- [Problem to work on] Return the records exactly, with nothing added.
[[ Available data, beginning ]]
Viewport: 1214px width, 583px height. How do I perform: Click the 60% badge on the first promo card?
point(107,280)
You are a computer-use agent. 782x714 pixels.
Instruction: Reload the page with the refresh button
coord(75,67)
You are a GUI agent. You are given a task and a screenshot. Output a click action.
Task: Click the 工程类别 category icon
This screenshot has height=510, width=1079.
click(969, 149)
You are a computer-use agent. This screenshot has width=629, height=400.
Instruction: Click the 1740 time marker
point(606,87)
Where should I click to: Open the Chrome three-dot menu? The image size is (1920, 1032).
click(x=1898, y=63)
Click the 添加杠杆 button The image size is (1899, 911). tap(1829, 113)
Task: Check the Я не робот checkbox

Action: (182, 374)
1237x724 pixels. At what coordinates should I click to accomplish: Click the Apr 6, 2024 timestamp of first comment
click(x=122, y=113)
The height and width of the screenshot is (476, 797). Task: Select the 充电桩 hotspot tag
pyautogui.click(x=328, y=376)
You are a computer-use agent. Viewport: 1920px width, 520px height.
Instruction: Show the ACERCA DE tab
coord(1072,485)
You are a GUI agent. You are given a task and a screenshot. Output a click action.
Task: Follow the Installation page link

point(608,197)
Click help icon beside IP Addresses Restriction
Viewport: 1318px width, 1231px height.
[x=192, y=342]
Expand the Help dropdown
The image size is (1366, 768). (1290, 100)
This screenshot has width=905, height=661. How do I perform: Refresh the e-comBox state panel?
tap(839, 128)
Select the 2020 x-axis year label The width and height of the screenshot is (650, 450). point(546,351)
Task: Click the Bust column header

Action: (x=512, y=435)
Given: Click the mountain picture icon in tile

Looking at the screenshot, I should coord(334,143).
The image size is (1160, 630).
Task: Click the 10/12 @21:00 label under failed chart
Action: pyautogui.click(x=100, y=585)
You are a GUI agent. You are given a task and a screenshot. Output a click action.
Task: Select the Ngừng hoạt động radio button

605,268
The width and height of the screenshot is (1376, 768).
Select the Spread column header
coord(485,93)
[[ Available data, end ]]
- [Solution to the exercise]
Viewport: 1214px width, 583px height. How do I perform: Click the 60% badge on the first promo card?
point(107,280)
You are a computer-use agent. 782x714 pixels.
Instruction: Reload the page with the refresh button
coord(75,67)
You are a GUI agent. You are given a task and a screenshot. Output a click action.
Task: Click the 工程类别 category icon
This screenshot has height=510, width=1079.
click(969, 149)
You are a computer-use agent. This screenshot has width=629, height=400.
Instruction: Click the 1740 time marker
point(606,87)
Where should I click to: Open the Chrome three-dot menu? The image size is (1920, 1032).
click(x=1898, y=63)
Click the 添加杠杆 button The image size is (1899, 911). tap(1829, 113)
Task: Check the Я не робот checkbox

Action: (182, 374)
1237x724 pixels. At what coordinates should I click to accomplish: Click the Apr 6, 2024 timestamp of first comment
click(x=122, y=113)
The height and width of the screenshot is (476, 797). Task: Select the 充电桩 hotspot tag
pyautogui.click(x=328, y=376)
You are a computer-use agent. Viewport: 1920px width, 520px height.
Instruction: Show the ACERCA DE tab
coord(1072,485)
You are a GUI agent. You are given a task and a screenshot. Output a click action.
Task: Follow the Installation page link

point(608,197)
Click help icon beside IP Addresses Restriction
Viewport: 1318px width, 1231px height.
[x=192, y=342]
Expand the Help dropdown
The image size is (1366, 768). (1290, 100)
This screenshot has width=905, height=661. How do I perform: Refresh the e-comBox state panel?
tap(839, 128)
Select the 2020 x-axis year label The width and height of the screenshot is (650, 450). point(546,351)
Task: Click the Bust column header

Action: (x=512, y=435)
Given: Click the mountain picture icon in tile

Looking at the screenshot, I should coord(334,143).
The image size is (1160, 630).
Task: Click the 10/12 @21:00 label under failed chart
Action: pyautogui.click(x=100, y=585)
You are a GUI agent. You are given a task and a screenshot. Output a click action.
Task: Select the Ngừng hoạt động radio button

605,268
The width and height of the screenshot is (1376, 768).
Select the Spread column header
coord(485,93)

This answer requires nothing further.